What are some good sources on the net for purchasing audio CD's and tapes? I am very interested in getting some Van Til resources, also...so I am hopeful you read this, Paul. I know I asked in the past, but as Christmas is approaching I want to make sure my family knows what I want.


----------



## VanVos (Dec 5, 2004)

www.cmfnow.com is a good website for Vantil material. Also www.mtoliveslibrary.org has some free teachings and some good books on sales.

VanVos


----------



## BobVigneault (Dec 5, 2004)

I believe the Mt Olives library is a dead link.

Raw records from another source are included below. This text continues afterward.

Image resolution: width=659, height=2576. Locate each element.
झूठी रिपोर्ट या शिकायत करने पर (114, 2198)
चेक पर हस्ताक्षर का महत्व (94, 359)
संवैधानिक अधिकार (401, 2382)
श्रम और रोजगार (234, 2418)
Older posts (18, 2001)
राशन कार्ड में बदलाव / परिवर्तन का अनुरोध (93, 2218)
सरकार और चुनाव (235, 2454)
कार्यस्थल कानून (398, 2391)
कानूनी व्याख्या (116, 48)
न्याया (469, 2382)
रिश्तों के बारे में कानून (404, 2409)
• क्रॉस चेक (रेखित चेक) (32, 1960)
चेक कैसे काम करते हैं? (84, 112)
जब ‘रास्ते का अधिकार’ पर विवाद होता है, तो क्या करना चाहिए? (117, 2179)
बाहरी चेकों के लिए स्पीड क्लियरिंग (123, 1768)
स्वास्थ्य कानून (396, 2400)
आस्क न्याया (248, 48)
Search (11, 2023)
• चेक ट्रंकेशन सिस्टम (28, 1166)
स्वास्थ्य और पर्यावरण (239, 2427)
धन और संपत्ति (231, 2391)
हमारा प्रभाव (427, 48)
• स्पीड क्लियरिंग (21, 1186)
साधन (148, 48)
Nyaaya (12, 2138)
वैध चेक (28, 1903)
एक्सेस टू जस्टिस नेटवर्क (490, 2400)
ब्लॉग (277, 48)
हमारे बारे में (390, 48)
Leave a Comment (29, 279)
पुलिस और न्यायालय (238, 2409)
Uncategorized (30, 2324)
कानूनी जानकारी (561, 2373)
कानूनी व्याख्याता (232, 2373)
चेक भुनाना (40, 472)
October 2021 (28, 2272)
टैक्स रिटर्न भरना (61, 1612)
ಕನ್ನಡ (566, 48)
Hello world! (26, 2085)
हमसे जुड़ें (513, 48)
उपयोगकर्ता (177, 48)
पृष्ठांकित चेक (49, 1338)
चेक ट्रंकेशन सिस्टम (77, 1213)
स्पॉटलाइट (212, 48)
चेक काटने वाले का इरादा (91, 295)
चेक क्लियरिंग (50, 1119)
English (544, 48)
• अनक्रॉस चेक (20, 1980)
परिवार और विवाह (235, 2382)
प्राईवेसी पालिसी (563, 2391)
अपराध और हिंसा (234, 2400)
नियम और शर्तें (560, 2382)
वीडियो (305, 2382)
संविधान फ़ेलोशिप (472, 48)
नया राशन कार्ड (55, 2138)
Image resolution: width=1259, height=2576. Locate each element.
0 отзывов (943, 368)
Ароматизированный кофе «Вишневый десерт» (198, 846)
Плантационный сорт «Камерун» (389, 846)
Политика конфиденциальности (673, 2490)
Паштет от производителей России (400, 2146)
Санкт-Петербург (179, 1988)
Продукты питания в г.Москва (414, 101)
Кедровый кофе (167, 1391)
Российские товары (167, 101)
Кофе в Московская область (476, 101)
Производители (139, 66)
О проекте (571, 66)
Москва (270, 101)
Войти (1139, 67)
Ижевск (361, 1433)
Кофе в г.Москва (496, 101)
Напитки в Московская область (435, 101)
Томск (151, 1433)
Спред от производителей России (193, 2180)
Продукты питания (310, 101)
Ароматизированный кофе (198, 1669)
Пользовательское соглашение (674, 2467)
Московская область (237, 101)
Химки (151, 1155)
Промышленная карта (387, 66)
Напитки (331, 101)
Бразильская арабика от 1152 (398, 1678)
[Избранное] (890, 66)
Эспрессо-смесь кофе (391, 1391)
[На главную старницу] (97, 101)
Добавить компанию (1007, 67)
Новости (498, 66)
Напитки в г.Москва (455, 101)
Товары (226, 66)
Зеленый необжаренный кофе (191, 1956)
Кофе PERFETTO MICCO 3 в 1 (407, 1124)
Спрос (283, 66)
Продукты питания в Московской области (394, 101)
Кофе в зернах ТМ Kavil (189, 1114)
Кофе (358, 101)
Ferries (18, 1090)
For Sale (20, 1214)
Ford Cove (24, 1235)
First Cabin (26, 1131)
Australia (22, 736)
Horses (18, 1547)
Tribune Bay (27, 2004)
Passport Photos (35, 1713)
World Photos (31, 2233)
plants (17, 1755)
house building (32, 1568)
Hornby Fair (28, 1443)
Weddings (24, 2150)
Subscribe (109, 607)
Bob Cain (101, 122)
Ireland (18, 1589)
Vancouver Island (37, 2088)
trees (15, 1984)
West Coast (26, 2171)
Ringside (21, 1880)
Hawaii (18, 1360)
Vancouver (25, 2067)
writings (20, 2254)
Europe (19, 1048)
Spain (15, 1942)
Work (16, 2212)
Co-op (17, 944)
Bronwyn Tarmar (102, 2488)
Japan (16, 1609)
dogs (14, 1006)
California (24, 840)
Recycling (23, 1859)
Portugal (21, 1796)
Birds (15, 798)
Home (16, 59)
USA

I also believe that their library is now available on SermonAudio.com



http://www.sermonaudio.com/search.a...+Inc.&speakerWithinSource=Dr.+C.+Gregg+Singer

[Edited on 5-12-2004 by maxdetail]


----------



## govols (Dec 6, 2004)

http://mountzion.org is another good web site with loads of free sermons and reading material. There is a limit of 10 tapes per month that can be free. Any more and you can purchase. They are pretty cheap for purchase.


----------



## Craig (Dec 6, 2004)

Thanks you guys...any other sites you know of?


----------



## D. Paul (Dec 9, 2004)

http://www.straitgate.com/aom/

links to James White's Dividing Line and others.

http://www.aomin.org/

has link to PRBC, White's home church. Great Sunday School lessons!


----------



## D. Paul (Dec 14, 2004)

or...


http://resources.christianity.com/olford/

since I just posted in the _Preaching_ forum the passing of Dr. Olford.


----------



## Redeemed (Jan 4, 2005)

> _Originally posted by Craig_
> What are some good sources on the net for purchasing audio CD's and tapes? I am very interested in getting some Van Til resources, also...so I am hopeful you read this, Paul. I know I asked in the past, but as Christmas is approaching I want to make sure my family knows what I want.



www.tbcnj.org Pastor Albert N. Martin

www.gty.org Pastor John MacArthur


----------